┌──
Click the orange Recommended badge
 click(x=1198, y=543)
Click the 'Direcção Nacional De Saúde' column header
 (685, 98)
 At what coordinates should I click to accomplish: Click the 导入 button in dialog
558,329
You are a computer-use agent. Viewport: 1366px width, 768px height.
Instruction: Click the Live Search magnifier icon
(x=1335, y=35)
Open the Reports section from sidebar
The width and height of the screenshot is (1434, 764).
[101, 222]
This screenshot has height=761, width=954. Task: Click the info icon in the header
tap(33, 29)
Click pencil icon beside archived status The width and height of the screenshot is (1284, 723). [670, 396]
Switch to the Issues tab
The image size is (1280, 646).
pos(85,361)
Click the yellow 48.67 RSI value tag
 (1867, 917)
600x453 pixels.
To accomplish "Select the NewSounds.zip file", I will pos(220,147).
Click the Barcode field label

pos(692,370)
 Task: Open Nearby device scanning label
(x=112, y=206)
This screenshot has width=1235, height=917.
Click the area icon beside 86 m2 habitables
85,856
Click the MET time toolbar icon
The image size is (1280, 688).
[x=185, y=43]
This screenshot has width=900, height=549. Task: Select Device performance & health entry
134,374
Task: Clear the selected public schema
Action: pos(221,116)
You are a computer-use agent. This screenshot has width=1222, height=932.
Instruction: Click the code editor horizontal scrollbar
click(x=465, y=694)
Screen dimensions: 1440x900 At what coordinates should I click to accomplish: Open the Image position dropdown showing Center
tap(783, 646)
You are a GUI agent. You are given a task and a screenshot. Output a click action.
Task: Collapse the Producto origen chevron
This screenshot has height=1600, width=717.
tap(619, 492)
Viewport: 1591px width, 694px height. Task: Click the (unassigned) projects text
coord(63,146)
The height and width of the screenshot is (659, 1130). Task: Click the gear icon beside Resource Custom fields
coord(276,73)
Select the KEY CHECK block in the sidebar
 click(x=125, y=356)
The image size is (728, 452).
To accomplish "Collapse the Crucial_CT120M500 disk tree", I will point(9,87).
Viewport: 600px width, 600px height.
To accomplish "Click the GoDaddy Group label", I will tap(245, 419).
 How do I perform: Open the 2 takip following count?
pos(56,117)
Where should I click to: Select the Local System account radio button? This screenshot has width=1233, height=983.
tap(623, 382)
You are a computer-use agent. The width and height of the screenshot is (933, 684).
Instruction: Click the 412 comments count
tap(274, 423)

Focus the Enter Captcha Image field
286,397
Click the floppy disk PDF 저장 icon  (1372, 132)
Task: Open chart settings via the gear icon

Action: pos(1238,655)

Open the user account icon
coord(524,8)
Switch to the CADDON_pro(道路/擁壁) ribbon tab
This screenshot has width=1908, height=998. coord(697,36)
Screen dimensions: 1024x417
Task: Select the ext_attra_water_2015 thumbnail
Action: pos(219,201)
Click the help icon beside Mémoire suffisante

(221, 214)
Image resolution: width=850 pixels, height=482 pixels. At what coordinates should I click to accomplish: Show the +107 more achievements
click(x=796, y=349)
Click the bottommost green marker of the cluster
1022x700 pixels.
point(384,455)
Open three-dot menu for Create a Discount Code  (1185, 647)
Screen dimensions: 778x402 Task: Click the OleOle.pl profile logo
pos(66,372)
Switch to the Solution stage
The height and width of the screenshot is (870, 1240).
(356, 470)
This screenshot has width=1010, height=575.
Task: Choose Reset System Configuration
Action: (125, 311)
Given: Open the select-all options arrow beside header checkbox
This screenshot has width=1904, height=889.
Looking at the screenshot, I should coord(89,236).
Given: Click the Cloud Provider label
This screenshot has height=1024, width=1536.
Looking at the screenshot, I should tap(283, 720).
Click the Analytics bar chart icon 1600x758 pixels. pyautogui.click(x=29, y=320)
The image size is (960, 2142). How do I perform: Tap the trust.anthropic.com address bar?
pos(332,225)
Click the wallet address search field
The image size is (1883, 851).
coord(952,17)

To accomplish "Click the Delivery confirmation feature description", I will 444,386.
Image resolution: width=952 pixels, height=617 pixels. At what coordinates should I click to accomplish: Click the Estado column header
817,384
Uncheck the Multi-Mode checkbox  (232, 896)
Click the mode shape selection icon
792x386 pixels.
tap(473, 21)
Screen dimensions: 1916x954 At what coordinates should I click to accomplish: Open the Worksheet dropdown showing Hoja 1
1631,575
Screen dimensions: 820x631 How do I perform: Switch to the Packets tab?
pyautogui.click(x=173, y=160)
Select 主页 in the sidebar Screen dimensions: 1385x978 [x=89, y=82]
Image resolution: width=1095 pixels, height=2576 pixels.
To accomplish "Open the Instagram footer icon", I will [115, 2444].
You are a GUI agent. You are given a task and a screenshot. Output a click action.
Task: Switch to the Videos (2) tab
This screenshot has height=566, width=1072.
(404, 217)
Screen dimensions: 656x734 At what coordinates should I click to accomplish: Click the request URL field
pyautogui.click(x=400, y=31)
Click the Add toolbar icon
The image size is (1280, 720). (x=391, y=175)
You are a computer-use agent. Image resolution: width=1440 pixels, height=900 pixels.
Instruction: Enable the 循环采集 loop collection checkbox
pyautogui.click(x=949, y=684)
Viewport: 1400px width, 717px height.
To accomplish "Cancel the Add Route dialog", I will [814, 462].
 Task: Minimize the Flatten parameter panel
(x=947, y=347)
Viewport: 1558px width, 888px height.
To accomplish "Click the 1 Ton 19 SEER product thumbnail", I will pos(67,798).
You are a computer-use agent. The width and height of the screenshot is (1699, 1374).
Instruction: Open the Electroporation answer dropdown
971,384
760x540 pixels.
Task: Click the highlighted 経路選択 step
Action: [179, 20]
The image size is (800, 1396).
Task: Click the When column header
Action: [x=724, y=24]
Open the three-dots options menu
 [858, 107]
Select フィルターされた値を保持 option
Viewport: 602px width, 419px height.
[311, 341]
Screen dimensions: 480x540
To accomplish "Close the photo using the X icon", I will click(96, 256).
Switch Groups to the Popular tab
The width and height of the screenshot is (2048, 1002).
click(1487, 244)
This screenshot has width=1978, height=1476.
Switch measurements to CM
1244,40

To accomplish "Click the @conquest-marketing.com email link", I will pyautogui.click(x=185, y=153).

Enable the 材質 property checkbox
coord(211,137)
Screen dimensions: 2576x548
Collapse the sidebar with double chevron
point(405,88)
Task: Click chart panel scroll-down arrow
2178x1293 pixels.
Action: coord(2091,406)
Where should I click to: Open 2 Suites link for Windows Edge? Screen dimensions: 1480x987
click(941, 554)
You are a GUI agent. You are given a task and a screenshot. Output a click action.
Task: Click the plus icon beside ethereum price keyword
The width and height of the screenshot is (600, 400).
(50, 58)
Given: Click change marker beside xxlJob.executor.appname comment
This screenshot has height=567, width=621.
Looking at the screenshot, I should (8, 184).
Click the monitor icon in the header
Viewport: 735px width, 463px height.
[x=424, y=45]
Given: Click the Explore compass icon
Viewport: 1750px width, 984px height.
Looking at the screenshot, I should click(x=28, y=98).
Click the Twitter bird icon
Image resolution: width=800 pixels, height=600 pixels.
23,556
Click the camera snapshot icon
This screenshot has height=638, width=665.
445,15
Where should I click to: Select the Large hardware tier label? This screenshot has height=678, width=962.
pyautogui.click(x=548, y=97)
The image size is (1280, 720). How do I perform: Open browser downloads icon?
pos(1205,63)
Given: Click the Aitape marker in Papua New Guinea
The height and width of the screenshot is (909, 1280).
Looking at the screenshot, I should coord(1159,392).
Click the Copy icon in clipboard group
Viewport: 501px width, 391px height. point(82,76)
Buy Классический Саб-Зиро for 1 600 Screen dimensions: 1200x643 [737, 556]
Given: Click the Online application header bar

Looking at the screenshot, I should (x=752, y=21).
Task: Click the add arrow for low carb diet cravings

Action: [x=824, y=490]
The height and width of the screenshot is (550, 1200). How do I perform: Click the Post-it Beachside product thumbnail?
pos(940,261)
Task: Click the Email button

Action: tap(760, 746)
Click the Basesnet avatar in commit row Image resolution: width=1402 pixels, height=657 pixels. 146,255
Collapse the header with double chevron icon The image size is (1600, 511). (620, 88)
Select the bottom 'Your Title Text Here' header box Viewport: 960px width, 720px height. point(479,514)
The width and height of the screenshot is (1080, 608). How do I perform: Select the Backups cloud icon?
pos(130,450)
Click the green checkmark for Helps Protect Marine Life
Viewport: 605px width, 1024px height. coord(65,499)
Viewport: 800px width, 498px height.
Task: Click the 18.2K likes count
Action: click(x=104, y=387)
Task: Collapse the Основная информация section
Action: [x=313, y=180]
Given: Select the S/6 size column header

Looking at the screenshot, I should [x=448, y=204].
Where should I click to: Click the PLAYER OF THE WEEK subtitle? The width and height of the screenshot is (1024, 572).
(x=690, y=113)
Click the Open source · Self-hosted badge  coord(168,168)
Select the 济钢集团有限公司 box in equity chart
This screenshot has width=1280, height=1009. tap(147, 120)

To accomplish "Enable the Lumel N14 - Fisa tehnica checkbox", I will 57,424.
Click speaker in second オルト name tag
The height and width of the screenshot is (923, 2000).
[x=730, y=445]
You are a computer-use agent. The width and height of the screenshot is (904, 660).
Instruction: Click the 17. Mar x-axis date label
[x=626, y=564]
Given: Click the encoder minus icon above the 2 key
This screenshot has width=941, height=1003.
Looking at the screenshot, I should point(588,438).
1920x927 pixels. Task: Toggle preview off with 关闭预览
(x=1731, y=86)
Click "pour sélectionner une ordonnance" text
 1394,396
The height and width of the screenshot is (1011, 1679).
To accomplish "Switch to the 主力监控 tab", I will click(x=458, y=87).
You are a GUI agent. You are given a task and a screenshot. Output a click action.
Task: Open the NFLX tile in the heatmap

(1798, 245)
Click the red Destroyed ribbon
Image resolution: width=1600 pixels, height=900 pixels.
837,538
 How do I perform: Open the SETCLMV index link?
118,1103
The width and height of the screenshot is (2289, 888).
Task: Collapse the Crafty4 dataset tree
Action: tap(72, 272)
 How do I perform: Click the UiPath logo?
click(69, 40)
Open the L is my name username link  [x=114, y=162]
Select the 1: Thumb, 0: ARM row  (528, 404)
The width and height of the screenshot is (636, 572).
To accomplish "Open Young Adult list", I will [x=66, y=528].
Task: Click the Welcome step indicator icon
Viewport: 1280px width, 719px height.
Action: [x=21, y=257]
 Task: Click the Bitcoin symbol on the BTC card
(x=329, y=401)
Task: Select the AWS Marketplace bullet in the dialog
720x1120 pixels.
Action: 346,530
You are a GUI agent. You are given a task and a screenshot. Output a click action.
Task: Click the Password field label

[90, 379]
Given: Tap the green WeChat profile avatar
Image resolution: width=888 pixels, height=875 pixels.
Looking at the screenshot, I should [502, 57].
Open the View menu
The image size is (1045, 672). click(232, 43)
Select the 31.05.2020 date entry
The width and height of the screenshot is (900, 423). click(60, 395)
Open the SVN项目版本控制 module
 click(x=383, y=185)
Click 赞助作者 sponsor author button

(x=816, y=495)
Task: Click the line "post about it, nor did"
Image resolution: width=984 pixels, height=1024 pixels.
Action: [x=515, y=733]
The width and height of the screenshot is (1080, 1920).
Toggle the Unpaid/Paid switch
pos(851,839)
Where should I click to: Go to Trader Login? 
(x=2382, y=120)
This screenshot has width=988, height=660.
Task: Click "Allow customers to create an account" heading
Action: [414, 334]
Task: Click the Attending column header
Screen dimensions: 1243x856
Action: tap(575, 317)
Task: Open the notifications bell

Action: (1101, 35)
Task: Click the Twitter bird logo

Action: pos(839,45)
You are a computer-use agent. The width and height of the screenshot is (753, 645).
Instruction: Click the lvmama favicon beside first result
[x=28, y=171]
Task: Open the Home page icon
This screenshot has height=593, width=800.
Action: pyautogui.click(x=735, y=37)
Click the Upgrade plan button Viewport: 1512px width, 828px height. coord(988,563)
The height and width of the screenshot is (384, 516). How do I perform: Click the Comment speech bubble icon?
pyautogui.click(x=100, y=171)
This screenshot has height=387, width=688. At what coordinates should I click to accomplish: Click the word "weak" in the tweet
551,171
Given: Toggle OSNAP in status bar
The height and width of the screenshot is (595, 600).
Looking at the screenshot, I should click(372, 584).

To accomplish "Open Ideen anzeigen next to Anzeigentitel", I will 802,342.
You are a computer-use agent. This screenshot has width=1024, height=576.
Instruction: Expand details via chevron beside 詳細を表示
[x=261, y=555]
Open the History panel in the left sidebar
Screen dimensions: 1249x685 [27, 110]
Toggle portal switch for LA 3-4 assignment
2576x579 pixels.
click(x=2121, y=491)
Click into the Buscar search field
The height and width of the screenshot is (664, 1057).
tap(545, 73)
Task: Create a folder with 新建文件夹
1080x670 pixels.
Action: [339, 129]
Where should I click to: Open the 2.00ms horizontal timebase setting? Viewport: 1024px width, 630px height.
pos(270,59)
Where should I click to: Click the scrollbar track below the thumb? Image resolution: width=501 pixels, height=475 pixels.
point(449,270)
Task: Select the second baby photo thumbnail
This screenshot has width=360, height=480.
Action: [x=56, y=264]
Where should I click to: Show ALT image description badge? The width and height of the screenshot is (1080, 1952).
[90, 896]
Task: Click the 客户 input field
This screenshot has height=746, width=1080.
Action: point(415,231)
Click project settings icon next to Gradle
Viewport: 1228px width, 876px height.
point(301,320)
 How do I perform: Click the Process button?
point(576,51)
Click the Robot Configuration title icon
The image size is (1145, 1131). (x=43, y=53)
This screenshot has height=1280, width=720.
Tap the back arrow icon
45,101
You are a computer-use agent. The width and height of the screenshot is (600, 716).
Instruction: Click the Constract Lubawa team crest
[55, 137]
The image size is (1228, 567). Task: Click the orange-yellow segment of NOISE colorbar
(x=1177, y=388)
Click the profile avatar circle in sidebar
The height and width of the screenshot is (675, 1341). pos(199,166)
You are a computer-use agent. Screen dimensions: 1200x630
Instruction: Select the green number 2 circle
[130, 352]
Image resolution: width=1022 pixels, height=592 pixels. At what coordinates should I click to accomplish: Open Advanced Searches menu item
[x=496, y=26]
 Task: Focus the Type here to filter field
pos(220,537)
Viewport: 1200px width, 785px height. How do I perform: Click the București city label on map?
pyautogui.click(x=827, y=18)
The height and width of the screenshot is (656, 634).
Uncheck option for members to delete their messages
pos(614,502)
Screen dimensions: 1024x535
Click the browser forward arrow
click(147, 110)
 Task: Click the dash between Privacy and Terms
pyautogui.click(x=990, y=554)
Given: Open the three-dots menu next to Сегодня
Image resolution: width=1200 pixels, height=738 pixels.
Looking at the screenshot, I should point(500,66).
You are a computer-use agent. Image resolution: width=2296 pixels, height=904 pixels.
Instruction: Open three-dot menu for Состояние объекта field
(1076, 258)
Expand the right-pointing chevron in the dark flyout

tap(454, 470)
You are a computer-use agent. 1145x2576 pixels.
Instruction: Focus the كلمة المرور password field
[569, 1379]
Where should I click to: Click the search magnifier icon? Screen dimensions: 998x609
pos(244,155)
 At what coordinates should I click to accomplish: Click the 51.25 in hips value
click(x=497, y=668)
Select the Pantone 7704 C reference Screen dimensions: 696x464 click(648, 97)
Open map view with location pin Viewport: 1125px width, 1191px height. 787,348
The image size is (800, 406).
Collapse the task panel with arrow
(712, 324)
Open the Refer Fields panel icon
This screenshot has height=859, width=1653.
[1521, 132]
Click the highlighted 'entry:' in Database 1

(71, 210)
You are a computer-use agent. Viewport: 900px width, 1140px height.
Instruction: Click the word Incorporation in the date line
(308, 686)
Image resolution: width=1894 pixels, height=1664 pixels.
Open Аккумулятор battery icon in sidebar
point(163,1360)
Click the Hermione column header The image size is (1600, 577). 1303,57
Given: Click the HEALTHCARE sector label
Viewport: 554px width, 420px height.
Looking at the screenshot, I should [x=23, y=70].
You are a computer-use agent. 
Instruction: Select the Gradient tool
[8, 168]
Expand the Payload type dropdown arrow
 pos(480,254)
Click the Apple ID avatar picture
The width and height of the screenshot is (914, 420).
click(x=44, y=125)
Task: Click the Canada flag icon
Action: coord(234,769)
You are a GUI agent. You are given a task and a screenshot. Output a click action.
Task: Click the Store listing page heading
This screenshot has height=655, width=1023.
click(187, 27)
└──
» **Task brief**: What is needed is the number of lines above that include the string "page", and nothing else.

» **Written response**: 2